2.  Additional Obligations

2.1  Records; Inspections. Customer agrees to keep accurate books of account and records relating to the Minerva Software. Minerva will have the right, upon 14 days’ prior notice to Customer, at usual business hours of the day to cause a certified public accountant (or the equivalent) to examine (and make copies of) Customer’s books and records to the extent related to the Minerva Software, including its Access Rights and Subscribers. Such audits will be at Minerva’s expense, except that if an audit reveals that Customer is required to make additional payments equal to 5% or more in addition to the amounts previously paid for the period so audited, then Customer, in addition to immediately forwarding the amount owed (plus interest thereon at the rate of 1½% per month, or the maximum permitted by law, whichever is less, from the date due until paid), will pay the costs of such audit. All such books and records will be kept available for at least 3 years after the period to which such record relates.

2.2  Rovi Licenses and Indemnity. Customer understands that use of the electronic program guide (“EPG”) included in Minerva Software, including Access Rights, may require Customer to obtain a patent license from Rovi Guides, Inc. (“Rovi”) authorizing the use of the EPG (the “Rovi License”). If Customer fails to obtain and maintain any such required Rovi License or Rovi or its successor asserts that Customer has not obtained and maintained all required Rovi Licenses, then Customer will defend, at its own expense, any Claim brought against Minerva related to such failure. Minerva agrees that it will promptly notify Customer in writing of any such Claim and give Customer full information and assistance in connection therewith. Customer will have the sole right to control the defense of any such Claim and the sole right to settle or compromise any such Claim. If Minerva complies with the provisions hereof, Customer will pay all damages, costs and expenses finally awarded to Rovi or any other third parties against Minerva in such Claim or agreed upon in settlement.

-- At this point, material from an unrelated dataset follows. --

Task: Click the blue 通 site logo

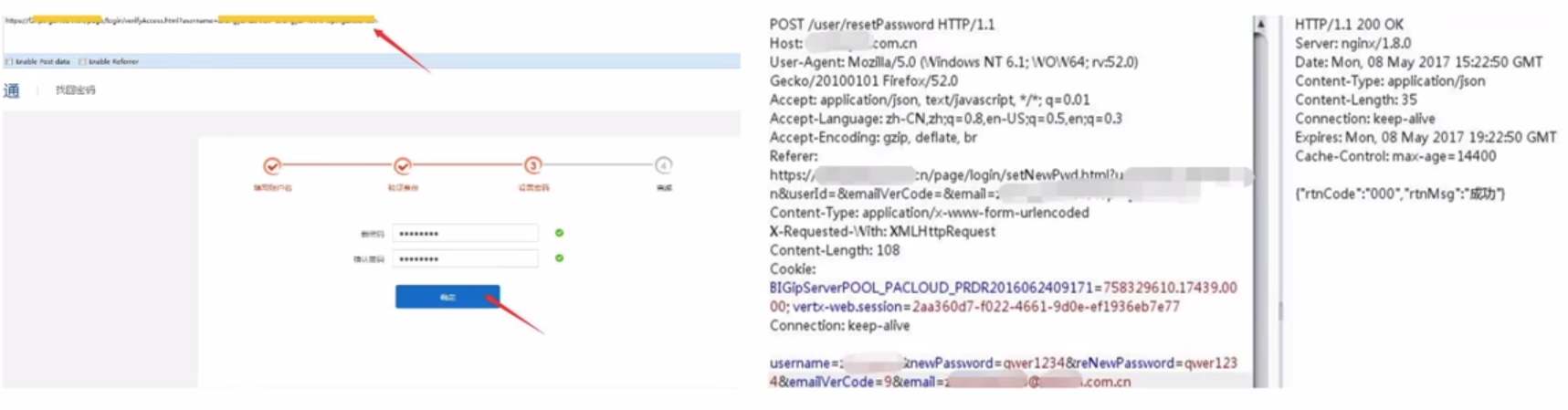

3.  WARRANTY and LIABILITY Limits

3.1  Minerva Software. Minerva warrants that, subject to the terms below, for a period of 90 days from the date of shipment (the “Software Warranty Period”), the Minerva Software licensed under this Agreement (the “Warranted Software”) will operate substantially in accordance with the specifications published by Minerva for such Software. Minerva does not warrant that (a) the Warranted Software is error free, or (b) the security features of the Warranted Software cannot be circumvented. If during the Software Warranty Period, Customer notifies Minerva in writing that any Warranted Software breaches the foregoing warranty (including a written explanation of such breach), and if Minerva is able to reproduce and confirm such breach, then either (i) such Software will be modified or replaced so that it conforms to such warranty or, at Minerva’s election; (ii) the amount paid to Minerva for such Software will be refunded to Customer and thereupon the license to such Software will terminate and, upon Customer’s return of the hardware on which such Software was pre-installed by Minerva, if any, the amount paid to Minerva for such hardware will also be refunded to Customer. Minerva will have no warranty obligations for any Software which has been modified other than by Minerva.

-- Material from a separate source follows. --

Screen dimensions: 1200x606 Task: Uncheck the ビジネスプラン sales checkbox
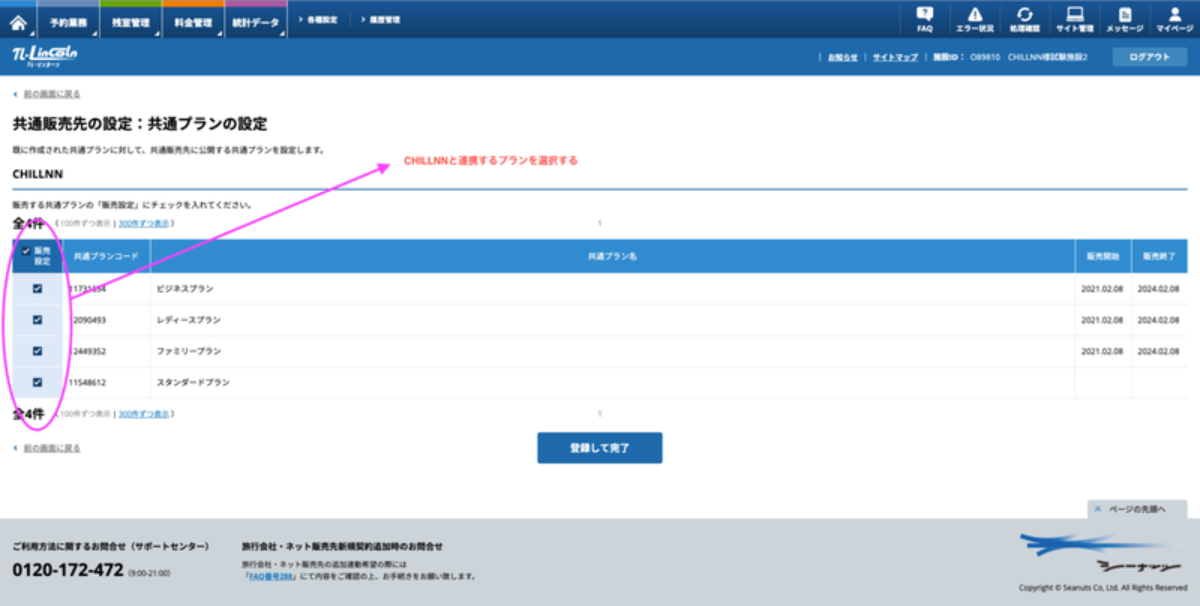pos(37,289)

3.2  No Warranty. The foregoing warranty and limited remedies are exclusive and in lieu of all other warranties and remedies regarding Minerva Software. Minerva makes no other warranties with respect to the Minerva Software, express or implied, and Minerva expressly disclaims all other warranties, including but not limited to implied warranties of satisfactory quality, noninfringement, accuracy of information, merchantability, fitness for a particular purpose and accuracy of information. These limitations are an essential part of this Agreement.

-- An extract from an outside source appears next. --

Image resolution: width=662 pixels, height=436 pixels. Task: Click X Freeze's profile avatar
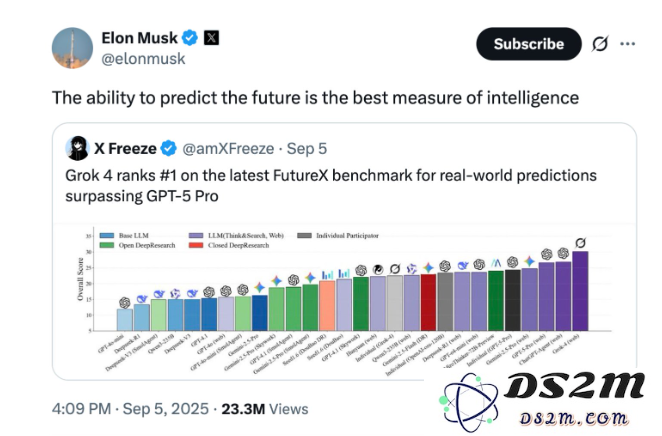pyautogui.click(x=77, y=148)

3.3  Limit on Liability. Minerva’s liability under, or arising out of, this Agreement will be limited to the amounts paid by Customer for the Minerva Software covered by this Agreement. Under no circumstance and under no theory of liability will Minerva or its licensors be liable for costs of procurement of substitute products or services, lost profits, lost savings, loss of information or data, or any other special, indirect, consequential or incidental damages, in each case arising in any way out of this Agreement or the sale of, use of, or inability to use, the Minerva Software or any other related product or service, even if such person has been advised of the possibility of such damages. These limitations of liability are an essential part of this Agreement.

4.  TERMINATION

Upon Customer’s violation of any of the provisions of this Agreement, this Agreement, including Customer’s right to use the Minerva Software, will automatically terminate and Customer will be obligated to return the Minerva Software to Minerva, or destroy all copies of the Minerva Software. The termination of this Agreement for any reason will not affect Sections2, 3, and 4 of this Agreement, each of which will continue in full force and effect.